Primer sequences (5′-3′) used in this study.

Cryptococcal meningitis is a fatal complication. Macrophages have been proposed to function as candidate “Trojan horse” cells, transferring Cryptococcus neoformans (C. neoformans) into the brain. The mechanisms of Trojan horses in cryptococcal meningitis are largely elusive. In this study, we performed scRNA-Seq on immune cells infiltrating the brain in a murine model of cryptococcal meningitis. Bioinformatics analysis revealed that phosphodiesterase 4B (PDE4B) is a candidate regulator associated with C. neoformans infected-macrophage. C. neoformans increases the total level of PDE4B in macrophages. However, virulent strains with increased production of melanin paradoxically decreased PDE4B expression in macrophages, implying that PDE4B in macrophages may be negatively associated with C. neoformans invasion. PDE4B inhibition increased Arg1, CXCR4 and CCR7 expression in macrophages, a process regulated by the cAMP/PKA signaling pathway. As expected, PDE4B inhibitors promote the ability of C. neoformans infected-macrophages to cross the blood–brain barrier (BBB) in vitro. Similarly, PDE4B inhibitors or PDE4B knockout increase the fungal burden in the brain, which is, at least partially, rescued by macrophage depletion, and adoptive transfer experiments further support macrophage-mediated fungal delivery to the brain.

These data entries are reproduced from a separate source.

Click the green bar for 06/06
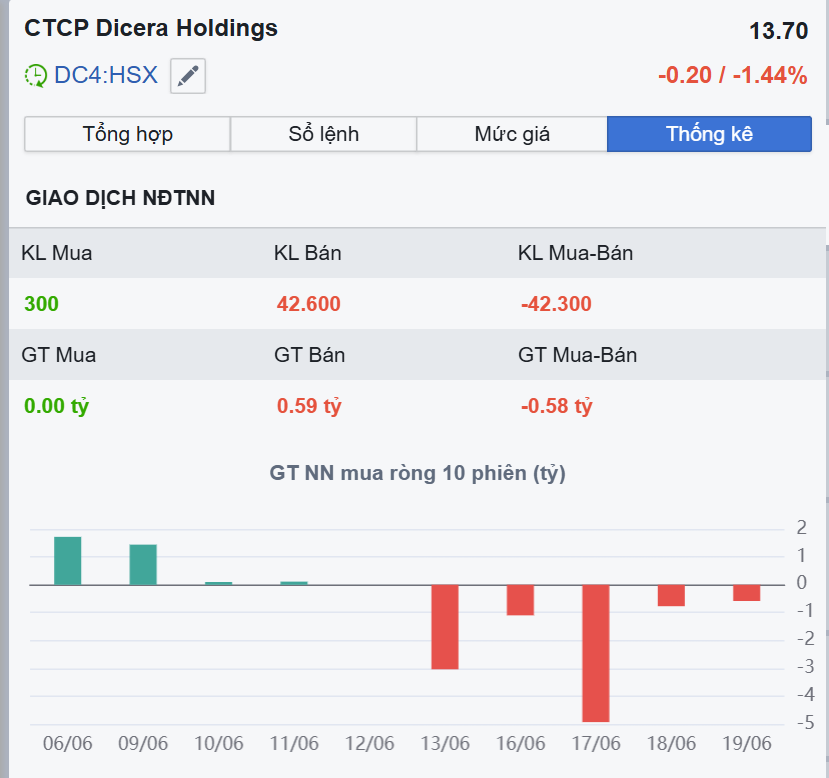Viewport: 829px width, 778px height. click(x=68, y=561)
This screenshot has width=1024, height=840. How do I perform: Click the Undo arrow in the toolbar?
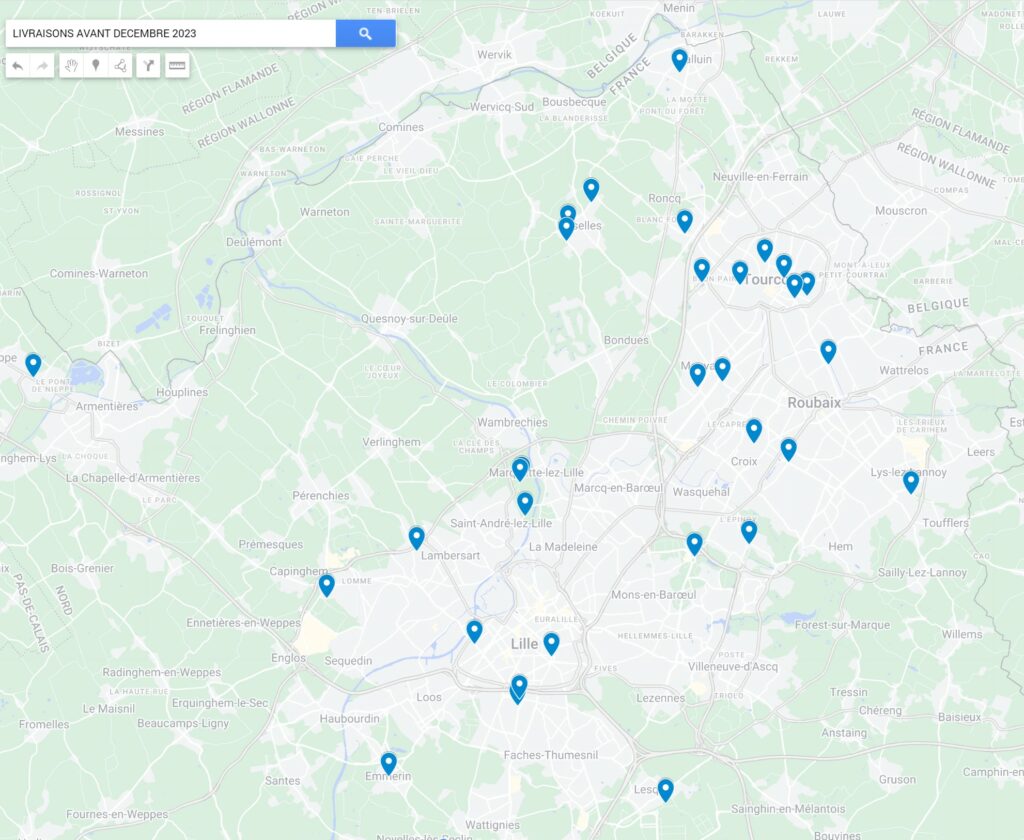click(x=18, y=66)
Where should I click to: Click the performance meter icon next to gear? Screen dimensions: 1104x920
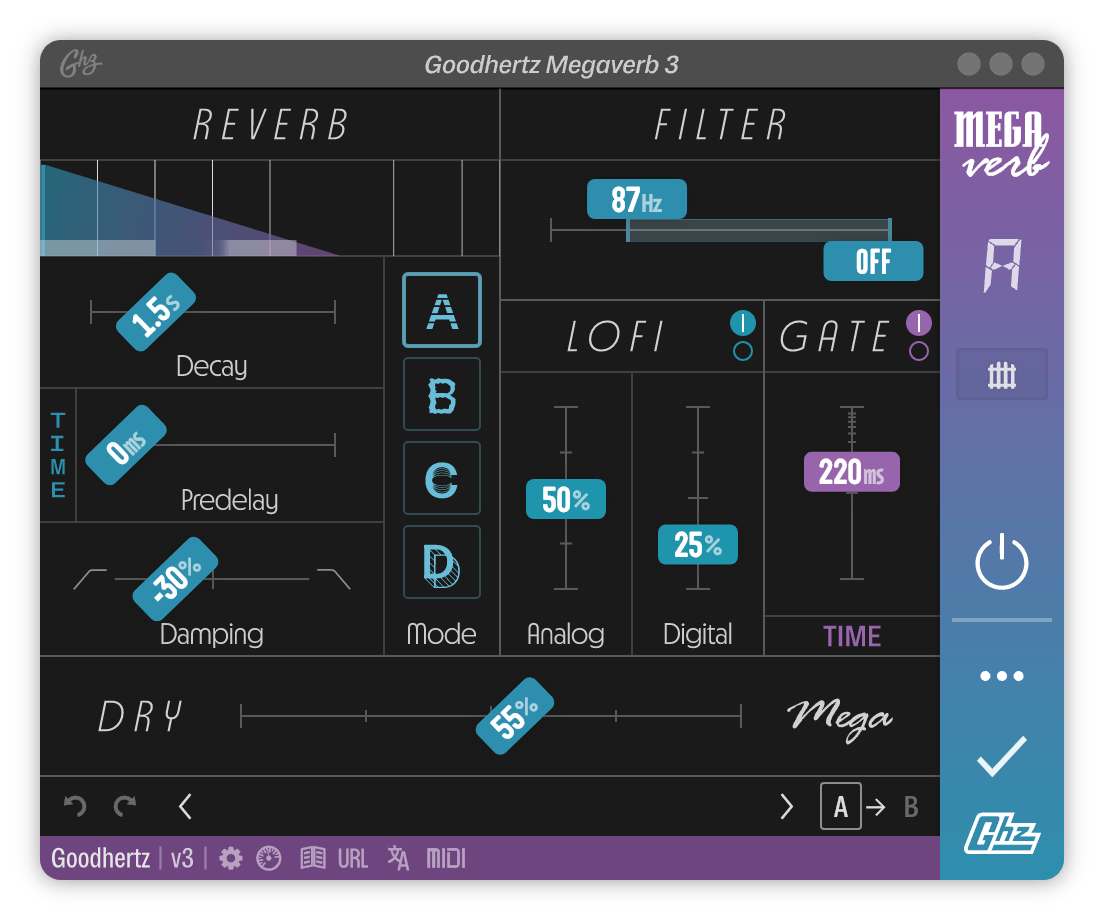(268, 858)
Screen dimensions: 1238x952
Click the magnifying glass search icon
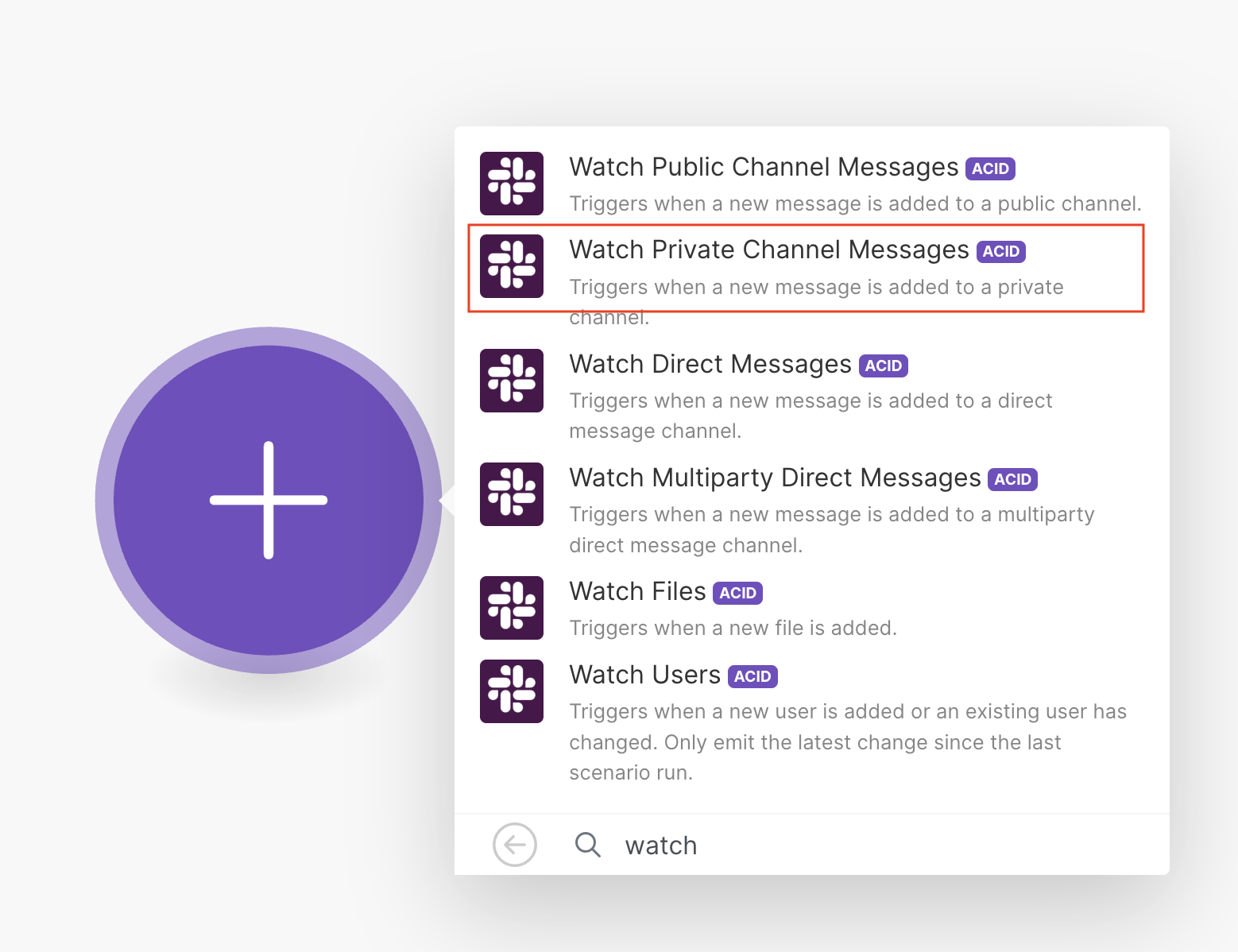[587, 845]
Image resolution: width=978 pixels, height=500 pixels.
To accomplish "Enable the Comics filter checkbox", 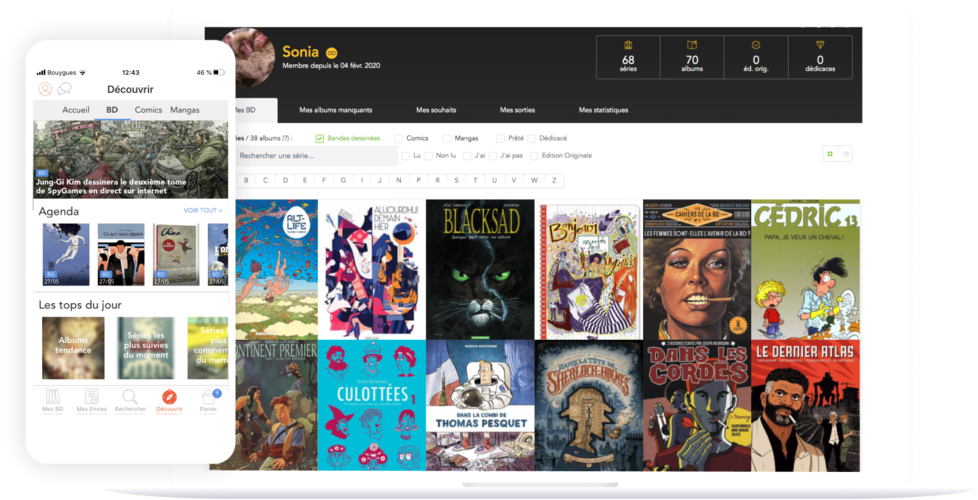I will pos(399,138).
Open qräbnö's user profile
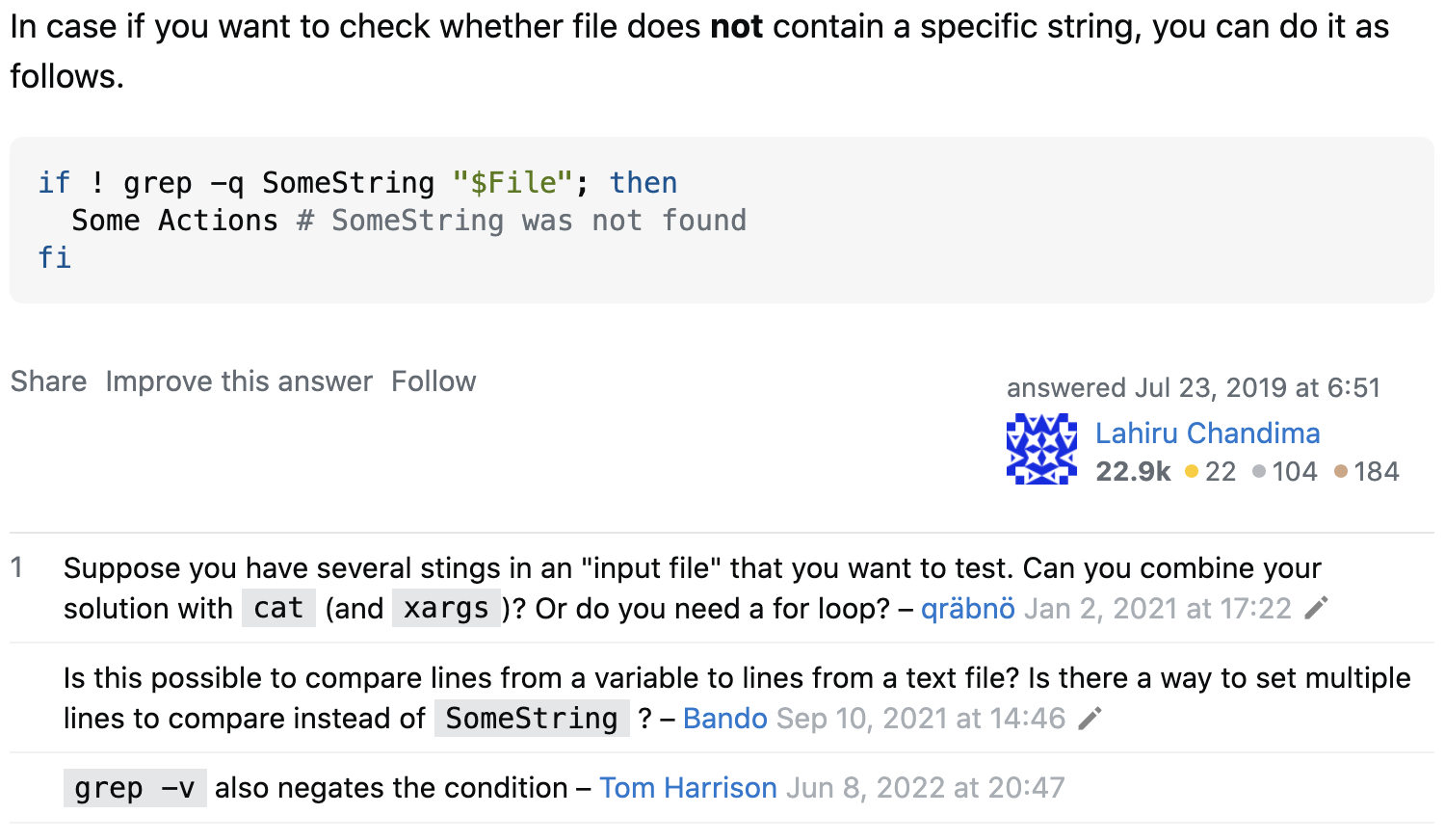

In contrast, PDE4B activation reduces fungal burden in the brain, including when administered after infection onset. Overall, this study revealed that PDE4B functions as an important regulator of macrophage functional programming during infection and supports a macrophage-mediated dissemination mechanism contributing to brain invasion, and is a potential therapeutic target for cryptococcal meningitis.